→ **Exercise tasks**
1: In the Radical Candor excerpt below, can you turn the paragraph beginning "Radical Candor is a framework for giving and receiving guidance" into a short bulleted list that keeps its main facts?
2: According to the Radical Candor excerpt below, what are the two dimensions of Radical Candor?
3: Carry the Radical Candor excerpt below forward from its final sentence, adding a few paragraphs in the same voice.

→ **Source excerpt**
If I had read Radical Candor before this happened I could have approached the situation very differently (more on this later).
By sharing my understanding of Radical Candor, I hope to help others to avoid suffering in silence and inflicting hurt the way I did to Fred, and vice versa, to the detriment of both our results and relationships.
WHAT IS RADICAL CANDOR?
Radical Candor is a framework for giving and receiving guidance, including both praise and criticism. ‘Radical’ because it encourages us to say what we really think. ‘Candor’ because it implies humility and being clear and unambiguous in our views. If we are wrong in those views, we want to know.
There are two dimensions to Radical Candor: care personally and challenge directly.
‘Give a damn!’
In order to develop trust and form better relationships where we feel safe to offer and receive guidance, we need to care personally about those we interact with. We spend a lot of time working very closely with other people on a daily basis (even more so when pairing), making those interactions super important to get the best out of each other and our work together.
Caring personally is more than just caring, it implies that we care about the whole person and not just about their work. If we never ask about what goes on in someone’s personal life (without prying of course!), it’s very unlikely we will ever build a strong relationship with them.
This also encourages us to show some vulnerability and create a safe space for others to do the same.
‘Just say it!’
Intuitively it may not seem like it but challenging others, and listening to challenges, is one of the best ways to build trust.
- It shows we care personally enough to give feedback on what is going well and what is not.
- It shows a willingness to accept when we are wrong. Being wrong is totally cool, it gives the other person a chance to give you their perspective and clear up any misconceptions on either side.

→ **Data listing**
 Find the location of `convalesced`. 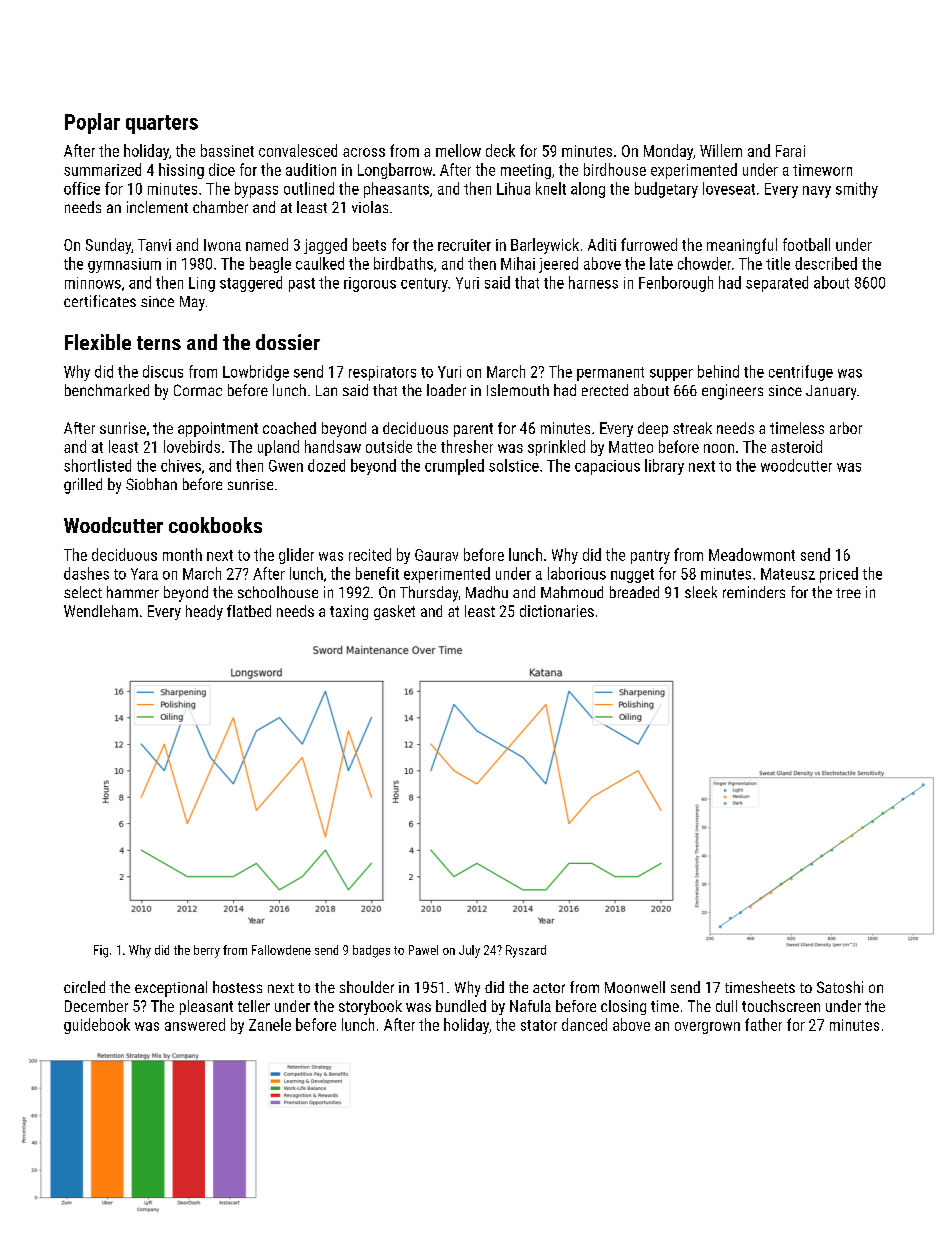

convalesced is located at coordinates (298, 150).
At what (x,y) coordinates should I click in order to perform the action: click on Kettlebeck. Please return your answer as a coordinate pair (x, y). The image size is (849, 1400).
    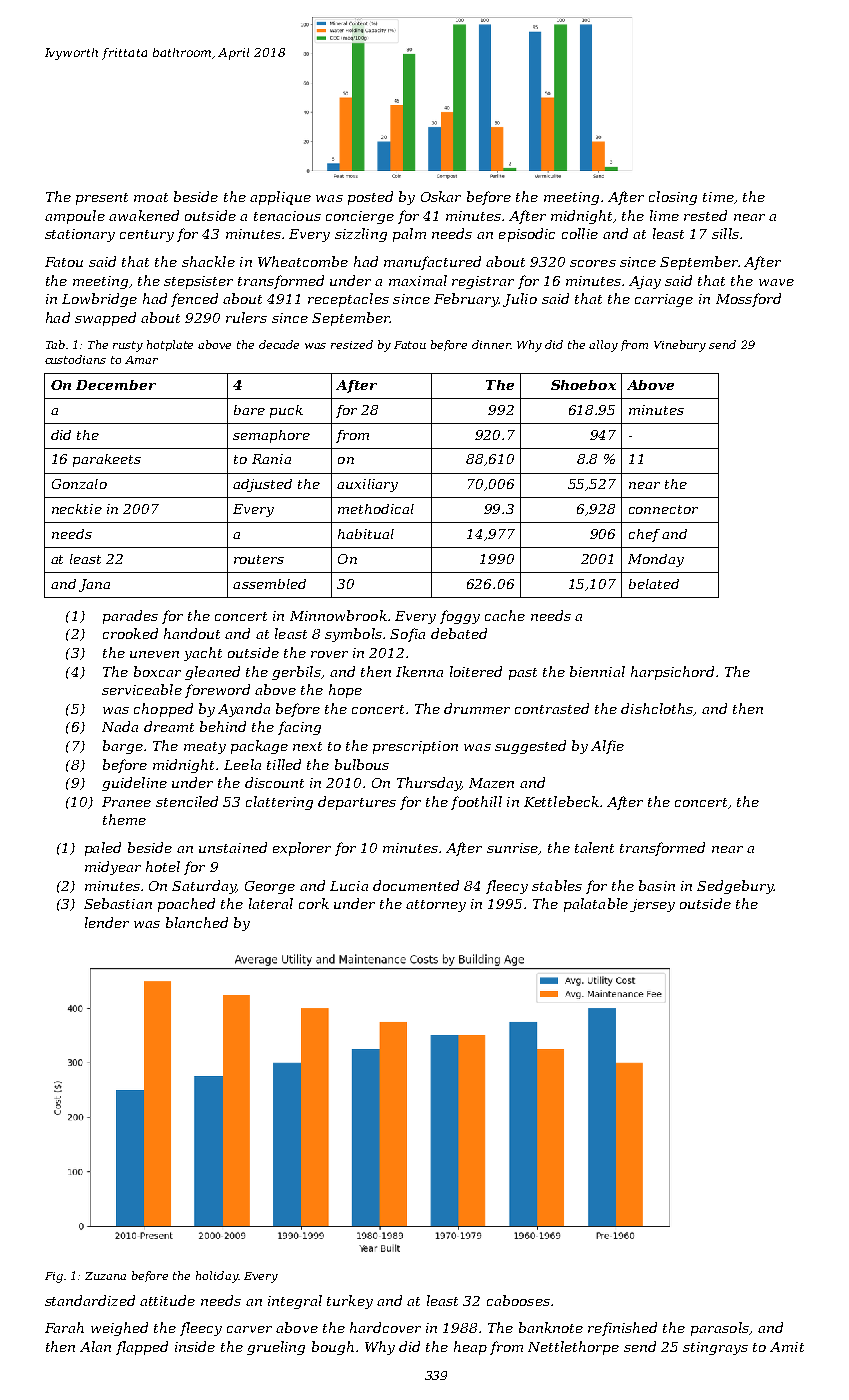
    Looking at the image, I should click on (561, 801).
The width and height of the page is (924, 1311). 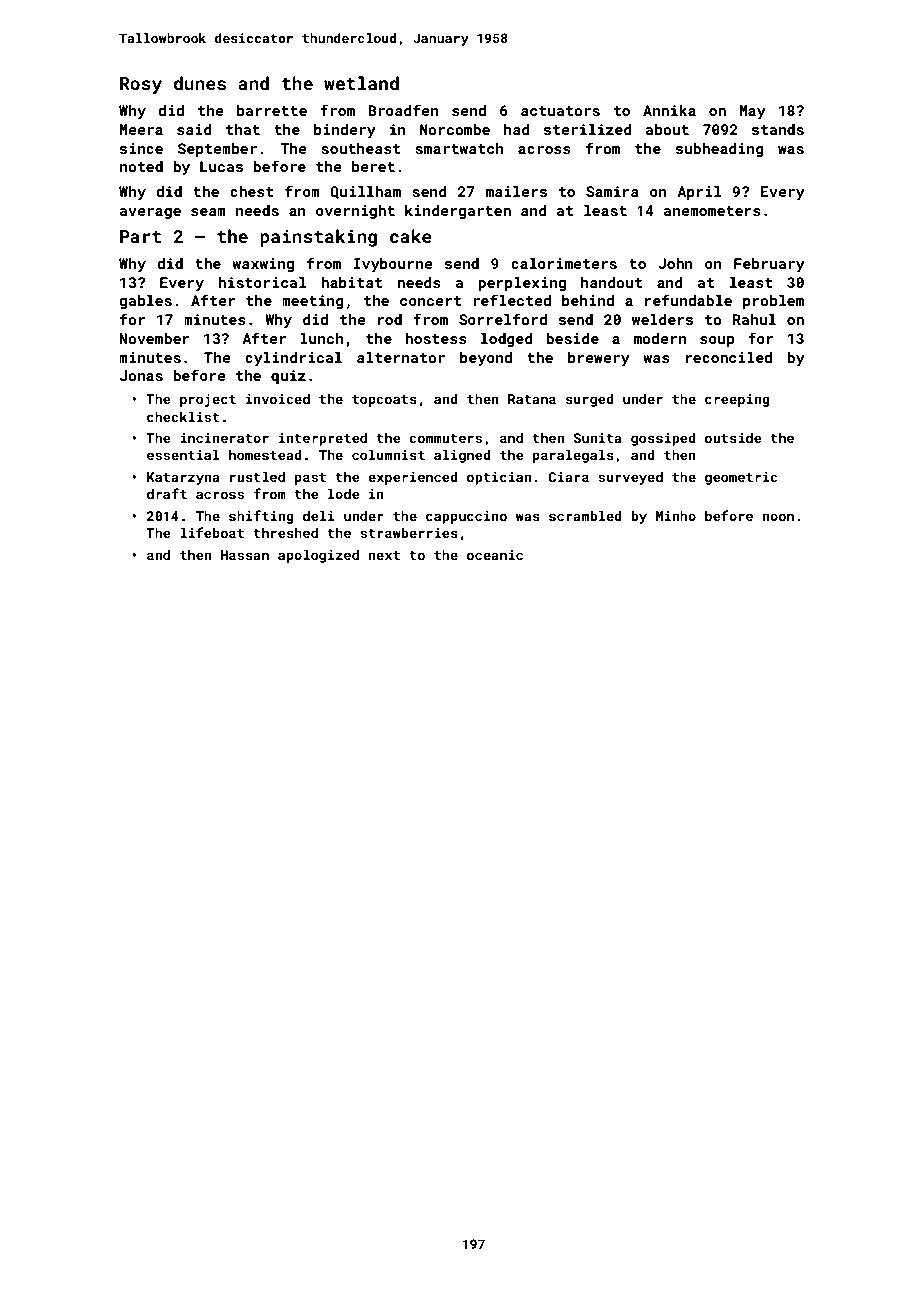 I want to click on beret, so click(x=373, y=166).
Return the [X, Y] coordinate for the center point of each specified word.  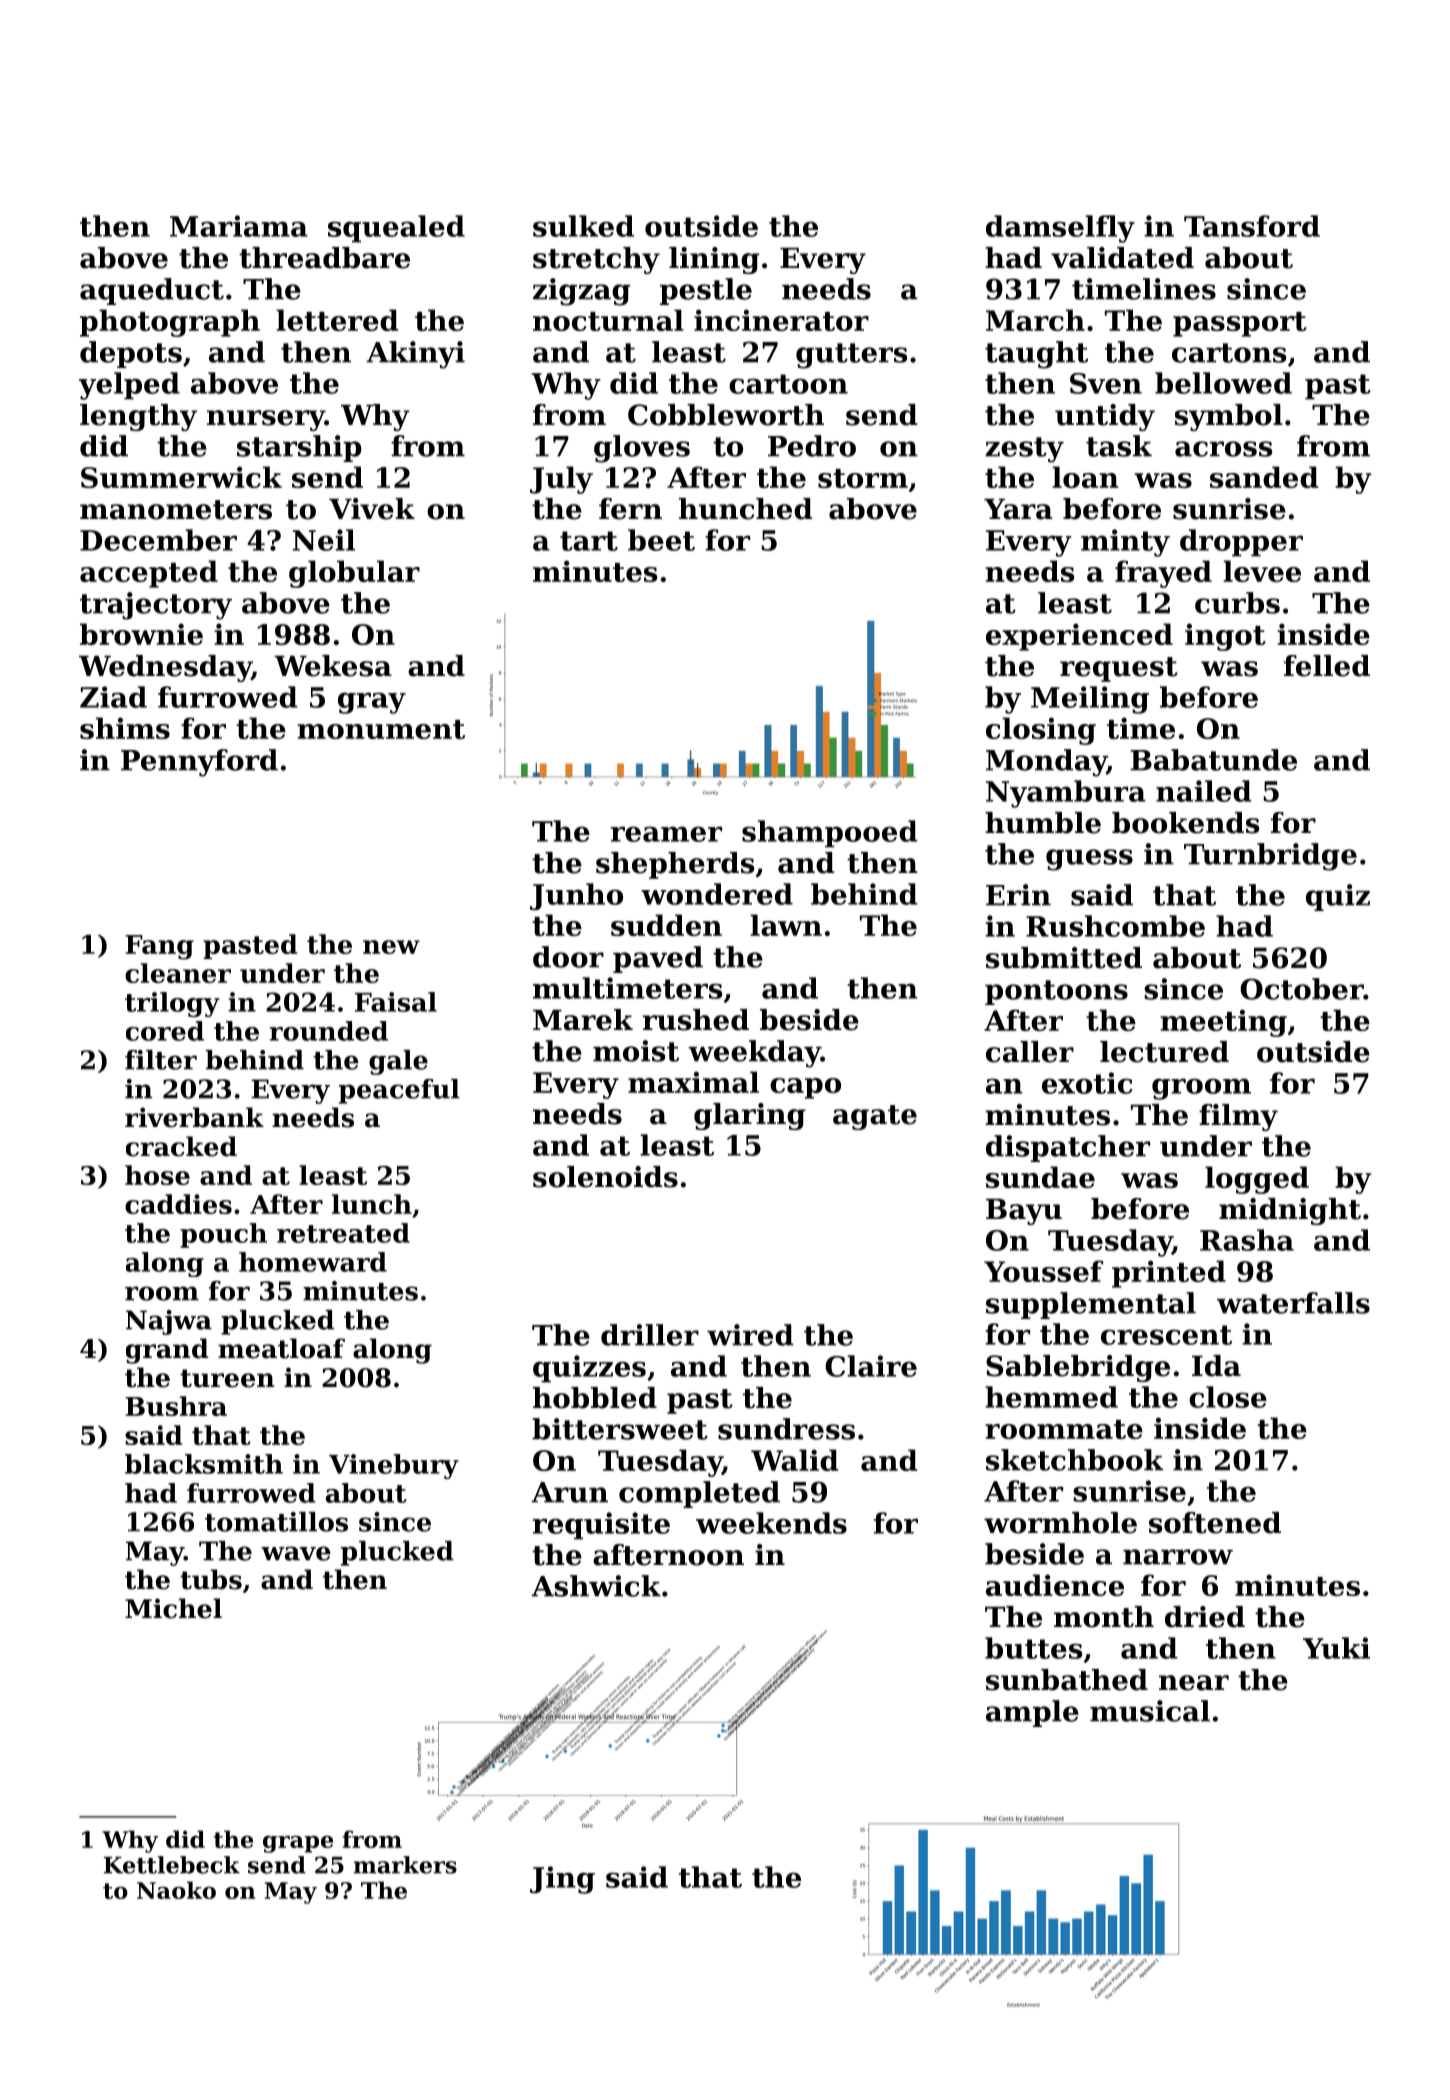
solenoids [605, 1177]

→ **Replies**
1:
- A framework for giving and receiving guidance, covering both praise and criticism.
- "Radical": it encourages us to say what we really think.
- "Candor": it implies humility and being clear and unambiguous in our views.
- If those views are wrong, we want to know.

2: Care personally and challenge directly.

3:
This does mean that we need to push through the initial ‘oh no this is going to be awkward what if they yell or explode or cry or hate me or something, this is going to suck’ feeling and ‘just say it’. Most of the time the person will be grateful to have the chance to talk things through.
In the situation with Fred, if I had said ‘I know you are very knowledgeable and can work extremely efficiently, but when you type so fast and exclude me from decisions it makes me feel useless. Could I get a shot at typing and contribute to our decisions to help me with my learning?’ that would have been radically candid feedback!
It shows that I respect his ability, it explains the problem and it asks for his support to improve rather than judging or blaming. We would have had the chance to talk the situation through and share perspectives.
WHAT RADICAL CANDOR IS NOT
Radical Candor is not a licence to be an aggressive bully, constantly nit picking everyone around us. We should use it with compassion, from a place of support and care, to help each other grow and be awesome together.
We should aim to give more radically candid praise than we do criticism! Radical Candor is not just about critiquing.
WHEN WE AREN’T RADICALLY CANDID
When we put the two dimensions of care personally and challenge directly together, we are being radically candid. However, when we are learning to be radically candid, it’s likely one or more of these will be missing - leading to unintended consequences.
We can think of Radical Candor as part of a matrix, where we can start to label what type of feedback we give when one of the core components is absent.
It’s important to remember that these describe the type of feedback given, not the person giving the feedback. Labelling a person like this implies that a core personality trait needs to be altered rather than a behaviour. Behaviours are generally easier to address and change than personalities.
I really like these labels, because they sound like metal bands. But also, they help us to be more self aware which in turn allows us to improve.
We challenge directly, but don’t care personally.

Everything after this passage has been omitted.